Task to complete: The records must be repeated exactly and in their entirety.

Supplied entries:
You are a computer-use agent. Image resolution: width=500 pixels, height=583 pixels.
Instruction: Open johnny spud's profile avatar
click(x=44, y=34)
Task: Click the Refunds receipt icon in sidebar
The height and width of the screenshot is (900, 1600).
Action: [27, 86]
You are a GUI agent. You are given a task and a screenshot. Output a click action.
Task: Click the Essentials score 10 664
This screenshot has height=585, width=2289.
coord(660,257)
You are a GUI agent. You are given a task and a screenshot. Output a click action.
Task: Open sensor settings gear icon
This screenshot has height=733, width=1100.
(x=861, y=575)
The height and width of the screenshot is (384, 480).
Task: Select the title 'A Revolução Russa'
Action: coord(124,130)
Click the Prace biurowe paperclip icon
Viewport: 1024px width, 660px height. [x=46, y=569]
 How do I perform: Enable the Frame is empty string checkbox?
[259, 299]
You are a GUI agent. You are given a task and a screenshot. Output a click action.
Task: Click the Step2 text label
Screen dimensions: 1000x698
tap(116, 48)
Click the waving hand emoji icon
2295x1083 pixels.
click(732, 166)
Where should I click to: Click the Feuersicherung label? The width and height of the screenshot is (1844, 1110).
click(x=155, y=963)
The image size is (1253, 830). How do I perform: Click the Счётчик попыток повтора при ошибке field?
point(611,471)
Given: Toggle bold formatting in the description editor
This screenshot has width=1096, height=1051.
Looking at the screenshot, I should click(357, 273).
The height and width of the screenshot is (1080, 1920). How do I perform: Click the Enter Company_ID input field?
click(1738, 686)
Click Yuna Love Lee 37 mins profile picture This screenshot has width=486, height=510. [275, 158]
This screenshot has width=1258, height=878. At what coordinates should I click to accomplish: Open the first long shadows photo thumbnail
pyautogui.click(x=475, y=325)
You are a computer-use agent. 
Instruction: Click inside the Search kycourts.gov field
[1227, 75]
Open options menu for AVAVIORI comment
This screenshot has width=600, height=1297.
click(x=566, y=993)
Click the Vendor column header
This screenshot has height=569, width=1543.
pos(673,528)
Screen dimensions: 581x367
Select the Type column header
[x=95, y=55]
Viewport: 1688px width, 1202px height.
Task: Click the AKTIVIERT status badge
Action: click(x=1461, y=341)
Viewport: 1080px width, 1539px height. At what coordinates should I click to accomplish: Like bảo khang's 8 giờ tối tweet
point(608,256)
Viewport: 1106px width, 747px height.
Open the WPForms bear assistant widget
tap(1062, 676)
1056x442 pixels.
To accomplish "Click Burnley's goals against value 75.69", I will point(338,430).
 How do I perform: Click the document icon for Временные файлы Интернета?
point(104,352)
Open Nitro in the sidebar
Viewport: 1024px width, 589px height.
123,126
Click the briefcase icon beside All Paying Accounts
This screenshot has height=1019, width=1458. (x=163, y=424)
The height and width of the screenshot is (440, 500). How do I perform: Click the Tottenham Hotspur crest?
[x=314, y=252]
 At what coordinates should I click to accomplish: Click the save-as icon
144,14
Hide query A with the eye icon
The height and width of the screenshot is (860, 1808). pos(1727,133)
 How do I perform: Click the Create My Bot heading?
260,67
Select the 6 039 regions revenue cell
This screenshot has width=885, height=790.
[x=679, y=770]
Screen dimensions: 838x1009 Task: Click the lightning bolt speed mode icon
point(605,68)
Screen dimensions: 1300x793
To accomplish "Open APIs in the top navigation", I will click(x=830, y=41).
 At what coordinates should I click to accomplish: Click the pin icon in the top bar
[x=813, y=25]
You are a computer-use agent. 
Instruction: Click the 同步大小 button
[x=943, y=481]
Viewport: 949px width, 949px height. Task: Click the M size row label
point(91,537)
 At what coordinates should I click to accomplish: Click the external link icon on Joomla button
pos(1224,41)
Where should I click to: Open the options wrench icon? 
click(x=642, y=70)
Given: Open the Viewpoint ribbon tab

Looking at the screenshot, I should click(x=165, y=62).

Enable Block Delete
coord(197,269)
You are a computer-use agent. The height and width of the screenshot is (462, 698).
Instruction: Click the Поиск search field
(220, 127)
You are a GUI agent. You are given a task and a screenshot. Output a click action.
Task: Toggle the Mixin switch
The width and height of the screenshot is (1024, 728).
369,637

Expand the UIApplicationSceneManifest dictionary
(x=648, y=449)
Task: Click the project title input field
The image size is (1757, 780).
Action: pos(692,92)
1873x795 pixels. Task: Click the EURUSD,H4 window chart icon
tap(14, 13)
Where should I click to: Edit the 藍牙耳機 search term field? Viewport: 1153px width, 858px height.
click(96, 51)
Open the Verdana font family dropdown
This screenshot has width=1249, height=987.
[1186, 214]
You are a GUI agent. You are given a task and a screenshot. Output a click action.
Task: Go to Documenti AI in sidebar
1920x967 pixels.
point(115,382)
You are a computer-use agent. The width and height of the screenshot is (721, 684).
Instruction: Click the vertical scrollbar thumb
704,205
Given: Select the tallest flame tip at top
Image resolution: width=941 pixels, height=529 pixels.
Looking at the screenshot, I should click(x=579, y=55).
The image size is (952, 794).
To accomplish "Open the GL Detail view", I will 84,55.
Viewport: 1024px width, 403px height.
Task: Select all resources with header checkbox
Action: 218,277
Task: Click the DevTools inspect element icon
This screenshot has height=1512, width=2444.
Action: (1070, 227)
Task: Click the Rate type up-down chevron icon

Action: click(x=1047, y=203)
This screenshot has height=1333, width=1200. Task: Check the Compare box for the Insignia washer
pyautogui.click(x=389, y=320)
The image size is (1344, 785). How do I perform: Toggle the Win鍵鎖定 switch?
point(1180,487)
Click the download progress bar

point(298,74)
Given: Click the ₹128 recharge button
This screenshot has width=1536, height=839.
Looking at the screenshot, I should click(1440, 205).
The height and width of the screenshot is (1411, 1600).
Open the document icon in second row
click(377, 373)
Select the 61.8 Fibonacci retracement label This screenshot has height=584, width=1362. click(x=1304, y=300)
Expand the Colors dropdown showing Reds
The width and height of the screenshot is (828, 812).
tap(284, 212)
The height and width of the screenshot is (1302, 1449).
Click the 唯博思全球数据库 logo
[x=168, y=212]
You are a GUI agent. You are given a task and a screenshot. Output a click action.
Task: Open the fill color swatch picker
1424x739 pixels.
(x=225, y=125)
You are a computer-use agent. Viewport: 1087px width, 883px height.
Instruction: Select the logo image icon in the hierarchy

Task solution:
You are a computer-use agent. Image resolution: width=500 pixels, height=583 pixels.
Instruction: Open johnny spud's profile avatar
click(x=44, y=34)
Task: Click the Refunds receipt icon in sidebar
The height and width of the screenshot is (900, 1600).
Action: [27, 86]
You are a GUI agent. You are given a task and a screenshot. Output a click action.
Task: Click the Essentials score 10 664
This screenshot has height=585, width=2289.
coord(660,257)
You are a GUI agent. You are given a task and a screenshot. Output a click action.
Task: Open sensor settings gear icon
This screenshot has height=733, width=1100.
(x=861, y=575)
The height and width of the screenshot is (384, 480).
Task: Select the title 'A Revolução Russa'
Action: coord(124,130)
Click the Prace biurowe paperclip icon
Viewport: 1024px width, 660px height. [x=46, y=569]
 How do I perform: Enable the Frame is empty string checkbox?
[259, 299]
You are a GUI agent. You are given a task and a screenshot. Output a click action.
Task: Click the Step2 text label
Screen dimensions: 1000x698
tap(116, 48)
Click the waving hand emoji icon
2295x1083 pixels.
click(732, 166)
Where should I click to: Click the Feuersicherung label? The width and height of the screenshot is (1844, 1110).
click(x=155, y=963)
The image size is (1253, 830). How do I perform: Click the Счётчик попыток повтора при ошибке field?
point(611,471)
Given: Toggle bold formatting in the description editor
This screenshot has width=1096, height=1051.
Looking at the screenshot, I should click(357, 273).
The height and width of the screenshot is (1080, 1920). How do I perform: Click the Enter Company_ID input field?
click(1738, 686)
Click Yuna Love Lee 37 mins profile picture This screenshot has width=486, height=510. [275, 158]
This screenshot has width=1258, height=878. At what coordinates should I click to accomplish: Open the first long shadows photo thumbnail
pyautogui.click(x=475, y=325)
You are a computer-use agent. 
Instruction: Click inside the Search kycourts.gov field
[1227, 75]
Open options menu for AVAVIORI comment
This screenshot has width=600, height=1297.
click(x=566, y=993)
Click the Vendor column header
This screenshot has height=569, width=1543.
pos(673,528)
Screen dimensions: 581x367
Select the Type column header
[x=95, y=55]
Viewport: 1688px width, 1202px height.
Task: Click the AKTIVIERT status badge
Action: click(x=1461, y=341)
Viewport: 1080px width, 1539px height. At what coordinates should I click to accomplish: Like bảo khang's 8 giờ tối tweet
point(608,256)
Viewport: 1106px width, 747px height.
Open the WPForms bear assistant widget
tap(1062, 676)
1056x442 pixels.
To accomplish "Click Burnley's goals against value 75.69", I will point(338,430).
 How do I perform: Click the document icon for Временные файлы Интернета?
point(104,352)
Open Nitro in the sidebar
Viewport: 1024px width, 589px height.
123,126
Click the briefcase icon beside All Paying Accounts
This screenshot has height=1019, width=1458. (x=163, y=424)
The height and width of the screenshot is (440, 500). How do I perform: Click the Tottenham Hotspur crest?
[x=314, y=252]
 At what coordinates should I click to accomplish: Click the save-as icon
144,14
Hide query A with the eye icon
The height and width of the screenshot is (860, 1808). pos(1727,133)
 How do I perform: Click the Create My Bot heading?
260,67
Select the 6 039 regions revenue cell
This screenshot has width=885, height=790.
[x=679, y=770]
Screen dimensions: 838x1009 Task: Click the lightning bolt speed mode icon
point(605,68)
Screen dimensions: 1300x793
To accomplish "Open APIs in the top navigation", I will click(x=830, y=41).
 At what coordinates should I click to accomplish: Click the pin icon in the top bar
[x=813, y=25]
You are a computer-use agent. 
Instruction: Click the 同步大小 button
[x=943, y=481]
Viewport: 949px width, 949px height. Task: Click the M size row label
point(91,537)
 At what coordinates should I click to accomplish: Click the external link icon on Joomla button
pos(1224,41)
Where should I click to: Open the options wrench icon? 
click(x=642, y=70)
Given: Open the Viewpoint ribbon tab

Looking at the screenshot, I should click(x=165, y=62).

Enable Block Delete
coord(197,269)
You are a computer-use agent. The height and width of the screenshot is (462, 698).
Instruction: Click the Поиск search field
(220, 127)
You are a GUI agent. You are given a task and a screenshot. Output a click action.
Task: Toggle the Mixin switch
The width and height of the screenshot is (1024, 728).
369,637

Expand the UIApplicationSceneManifest dictionary
(x=648, y=449)
Task: Click the project title input field
The image size is (1757, 780).
Action: pos(692,92)
1873x795 pixels. Task: Click the EURUSD,H4 window chart icon
tap(14, 13)
Where should I click to: Edit the 藍牙耳機 search term field? Viewport: 1153px width, 858px height.
click(96, 51)
Open the Verdana font family dropdown
This screenshot has width=1249, height=987.
[1186, 214]
You are a GUI agent. You are given a task and a screenshot. Output a click action.
Task: Go to Documenti AI in sidebar
1920x967 pixels.
point(115,382)
You are a computer-use agent. The width and height of the screenshot is (721, 684).
Instruction: Click the vertical scrollbar thumb
704,205
Given: Select the tallest flame tip at top
Image resolution: width=941 pixels, height=529 pixels.
Looking at the screenshot, I should click(x=579, y=55).
The image size is (952, 794).
To accomplish "Open the GL Detail view", I will 84,55.
Viewport: 1024px width, 403px height.
Task: Select all resources with header checkbox
Action: 218,277
Task: Click the DevTools inspect element icon
This screenshot has height=1512, width=2444.
Action: (1070, 227)
Task: Click the Rate type up-down chevron icon

Action: click(x=1047, y=203)
This screenshot has height=1333, width=1200. Task: Check the Compare box for the Insignia washer
pyautogui.click(x=389, y=320)
The image size is (1344, 785). How do I perform: Toggle the Win鍵鎖定 switch?
point(1180,487)
Click the download progress bar

point(298,74)
Given: Click the ₹128 recharge button
This screenshot has width=1536, height=839.
Looking at the screenshot, I should click(1440, 205).
The height and width of the screenshot is (1411, 1600).
Open the document icon in second row
click(377, 373)
Select the 61.8 Fibonacci retracement label This screenshot has height=584, width=1362. click(x=1304, y=300)
Expand the Colors dropdown showing Reds
The width and height of the screenshot is (828, 812).
tap(284, 212)
The height and width of the screenshot is (1302, 1449).
Click the 唯博思全球数据库 logo
[x=168, y=212]
You are a GUI agent. You are given a task and a screenshot. Output a click action.
Task: Open the fill color swatch picker
1424x739 pixels.
(x=225, y=125)
You are a computer-use agent. Viewport: 1087px width, 883px height.
Instruction: Select the logo image icon in the hierarchy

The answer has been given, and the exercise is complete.